London’s **Moat** are the first instantly recognisable talent at track two. Their brand of paranoid, clattering metal is perfectly suited to the tone of the collection and comprises an almost-companion piece to Paris’ **Petrified**. Along with Gojira, Petrified belong to the burgeoning French metal scene but while the former tread a 'traditional' route, the latter triumphantly incorporate a love of drill-bass into their brutal melodies.

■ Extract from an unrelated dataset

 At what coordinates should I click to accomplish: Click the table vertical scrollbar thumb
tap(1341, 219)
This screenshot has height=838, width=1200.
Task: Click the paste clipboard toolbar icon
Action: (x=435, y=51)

**Lucky Dragons** contribute two tracks to the album, each what would now be called 'chip music' in our post-modern times. Its videogame samples are wonderfully kitsch and manage to sound interesting in a growing genre of Germlins and Shitmats. And then come fuzzy indie-popsters **Munch Munch** and **Cleckhuddersfax** who seem the most likely to garner attention in the future considering their relatively more accessible genre. Influenced by the current wave of epic pop coming out of Canada, if these two competent tracks are the first of more to come then they may just rival their predecessors' work.
The weaker tracks are most certainly the work of the freeform noise additions and the obscenely psychedelic folk; both genres indebted largely to the United States, the European attempts from **Leopard Leg** and **Combineharvester** are absent of the verve or imagination that one would hope to find stored away behind the walls of distortion. It’s the more traditional folk from London’s **Jesus Licks** and Reading’s **Tap Tap** that are sonically far more appeasing in the compilation’s environment - Jesus Licks bring to mind a mellower Life Without Buildings while Tap Tap are Man Man if they weren’t coo coo.
Special mention must go to **Luftkluster/Luftfluks**, who, despite contributing the compilation’s highlight with the avant-garde pop ditty _'We Pulled The Roots'_, don’t seem to exist - website links that lead nowhere, six measly results from a Google search and no sign of any previous work. If, in the future, they manage to transcend the spirit world through any number of dimensions and integrate with human vessels, I hope they put some music up on MySpace.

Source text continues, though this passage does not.